更可怕的还是工伤事故,隔三两天地时有发生,偏偏我自己就碰上了。
进山刚过1个月零6天。那天,我们几个正在往爬犁上装圆木,上海知青小张在前面牵制着马匹,不让它乱动。
不知什么原因,戴着爬犁辕套的马突然往左侧移动,爬犁尾部的木头就往右侧扫过来,还未等我反应过来,已将我扫倒在地,四米长、直径约五十来公分的圆木正压在了我的右小腿上。我只觉的脚腕骨头“咯吱”一声,完了,肯定骨折了!
大家七手八脚,将圆木从我腿上拿走,将我扶起,让我试着着地走一走,但脚一着地就钻心地疼,疼得我直冒汗。
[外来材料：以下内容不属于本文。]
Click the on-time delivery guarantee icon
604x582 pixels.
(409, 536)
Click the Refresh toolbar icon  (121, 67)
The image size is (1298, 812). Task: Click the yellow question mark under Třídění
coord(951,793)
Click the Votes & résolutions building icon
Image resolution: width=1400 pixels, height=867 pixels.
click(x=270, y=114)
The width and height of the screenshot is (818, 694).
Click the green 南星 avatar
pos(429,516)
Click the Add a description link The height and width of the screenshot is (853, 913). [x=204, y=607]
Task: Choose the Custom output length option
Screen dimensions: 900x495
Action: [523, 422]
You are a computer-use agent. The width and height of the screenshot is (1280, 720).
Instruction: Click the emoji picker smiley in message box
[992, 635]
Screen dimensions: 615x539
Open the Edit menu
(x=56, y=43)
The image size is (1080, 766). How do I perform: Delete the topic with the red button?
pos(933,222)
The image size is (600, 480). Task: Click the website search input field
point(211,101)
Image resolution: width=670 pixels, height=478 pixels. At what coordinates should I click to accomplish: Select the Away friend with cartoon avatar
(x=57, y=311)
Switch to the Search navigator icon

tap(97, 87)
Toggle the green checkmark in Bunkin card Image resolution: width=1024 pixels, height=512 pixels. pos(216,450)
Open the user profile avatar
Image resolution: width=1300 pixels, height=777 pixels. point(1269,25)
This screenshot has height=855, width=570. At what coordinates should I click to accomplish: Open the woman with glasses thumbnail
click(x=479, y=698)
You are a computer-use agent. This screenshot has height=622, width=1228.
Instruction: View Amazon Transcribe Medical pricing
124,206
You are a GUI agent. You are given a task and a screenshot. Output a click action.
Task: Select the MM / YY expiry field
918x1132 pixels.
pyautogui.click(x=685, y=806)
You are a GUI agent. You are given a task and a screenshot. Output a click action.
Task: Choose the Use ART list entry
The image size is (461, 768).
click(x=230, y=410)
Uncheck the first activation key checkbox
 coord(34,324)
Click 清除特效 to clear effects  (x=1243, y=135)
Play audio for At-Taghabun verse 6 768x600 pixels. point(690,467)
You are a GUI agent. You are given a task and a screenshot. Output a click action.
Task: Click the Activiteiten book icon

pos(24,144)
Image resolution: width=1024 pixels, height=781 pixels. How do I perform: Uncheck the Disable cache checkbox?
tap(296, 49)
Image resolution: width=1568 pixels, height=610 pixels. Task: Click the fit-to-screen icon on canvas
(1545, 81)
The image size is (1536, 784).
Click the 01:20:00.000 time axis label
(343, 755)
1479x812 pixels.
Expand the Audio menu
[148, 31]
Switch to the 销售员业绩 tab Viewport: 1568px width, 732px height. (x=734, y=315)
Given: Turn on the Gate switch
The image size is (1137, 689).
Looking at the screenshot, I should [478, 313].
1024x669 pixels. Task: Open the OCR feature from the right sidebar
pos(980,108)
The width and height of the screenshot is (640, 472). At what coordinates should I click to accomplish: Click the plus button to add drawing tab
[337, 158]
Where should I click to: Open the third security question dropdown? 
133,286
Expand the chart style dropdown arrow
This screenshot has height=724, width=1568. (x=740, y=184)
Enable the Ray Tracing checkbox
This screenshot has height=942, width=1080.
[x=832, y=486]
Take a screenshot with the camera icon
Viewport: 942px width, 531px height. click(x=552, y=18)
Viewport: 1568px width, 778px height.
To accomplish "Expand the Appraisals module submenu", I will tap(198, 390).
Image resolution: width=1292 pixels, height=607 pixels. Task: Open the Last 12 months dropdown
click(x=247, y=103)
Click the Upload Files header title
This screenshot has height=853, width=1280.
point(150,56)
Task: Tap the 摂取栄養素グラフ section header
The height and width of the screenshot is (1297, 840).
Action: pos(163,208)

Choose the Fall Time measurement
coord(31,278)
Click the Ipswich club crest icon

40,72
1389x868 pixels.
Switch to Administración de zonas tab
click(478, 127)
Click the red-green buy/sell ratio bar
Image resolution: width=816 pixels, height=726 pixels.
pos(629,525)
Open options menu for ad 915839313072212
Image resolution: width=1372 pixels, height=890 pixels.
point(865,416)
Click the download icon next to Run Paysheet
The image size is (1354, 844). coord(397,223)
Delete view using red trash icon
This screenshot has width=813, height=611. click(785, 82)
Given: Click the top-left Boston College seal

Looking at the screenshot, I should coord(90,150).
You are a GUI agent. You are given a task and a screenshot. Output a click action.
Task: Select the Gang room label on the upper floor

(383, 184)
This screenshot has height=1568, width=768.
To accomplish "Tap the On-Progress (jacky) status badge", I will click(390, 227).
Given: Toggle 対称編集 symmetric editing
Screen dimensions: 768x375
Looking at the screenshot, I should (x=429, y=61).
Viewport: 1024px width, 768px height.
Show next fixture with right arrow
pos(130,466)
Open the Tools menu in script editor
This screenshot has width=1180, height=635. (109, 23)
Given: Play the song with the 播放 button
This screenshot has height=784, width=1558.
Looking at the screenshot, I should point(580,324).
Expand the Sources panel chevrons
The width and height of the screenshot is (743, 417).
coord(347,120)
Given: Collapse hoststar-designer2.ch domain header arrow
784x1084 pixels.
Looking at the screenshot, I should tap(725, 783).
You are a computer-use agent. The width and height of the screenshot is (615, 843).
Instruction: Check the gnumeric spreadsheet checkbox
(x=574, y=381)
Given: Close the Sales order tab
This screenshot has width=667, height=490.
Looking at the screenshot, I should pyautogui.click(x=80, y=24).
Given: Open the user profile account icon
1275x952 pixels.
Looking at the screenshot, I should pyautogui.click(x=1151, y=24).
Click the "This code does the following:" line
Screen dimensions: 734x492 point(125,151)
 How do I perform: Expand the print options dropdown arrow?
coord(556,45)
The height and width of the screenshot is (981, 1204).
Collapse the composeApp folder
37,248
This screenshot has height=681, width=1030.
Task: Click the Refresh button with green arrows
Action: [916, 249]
我坐在地上,忍痛脱掉大头鞋,右脚腕已肿得尼龙袜都脱不下来。
两人把我从山上背到营地卫生所,途中还滑了一跤,我疼得呲牙裂嘴,也累得他俩满头大汗。
胡大夫用剪刀剪开尼龙袜后,使劲捏压我的右脚腕,他说骨头不像有问题。我告诉他,我自己在当时已经感觉到了骨头断了。他说再观察观察吧。
那天夜里,我疼得直到凌晨才迷迷糊糊地睡去。吃早餐时,那位胡大夫来观察我的伤脚,配了些伤湿止痛膏和止痛片就走了。
晚饭后,我比昨天肿得更厉害了,并且脚腕已发紫了。他又拿了些不知什么中药给我。
又是一个疼痛难忍的夜晚,到半夜,我发高烧了。
第二天上午,排长把胡大夫和另一位大夫找来,告诉他我的病情,坚决要求尽快送团医院。经商量,决定立即送回双柳河的团部医院。
下午5点多钟,因我脚肿无法穿鞋,排长用一件棉衣裹在我的脚上后,叮咛我千万别冻伤了。我们与司机一起挤在解放车的驾驶室里。也许是到宝清县城后路面较平的原因,或是我后来发烧迷糊了的缘故,直到到了团医院有人将我背下来时我才醒来。这时是凌晨3点。
在急诊室里,医生让我简单地吃点止疼药和退烧药。也许是到医院后心情放松了,也许是镇静药的作用,几天未睡的我竟然就在过道的长凳上睡着了。
次日上午8点多,王医生检查了我的伤腿,得知已是第四天了,就责问:“为什么不早点送来?”我告诉他,胡大夫认为不是骨折,还想再观察几天。王大夫很生气地说:“明明是骨折,扭伤能肿的那么厉害?”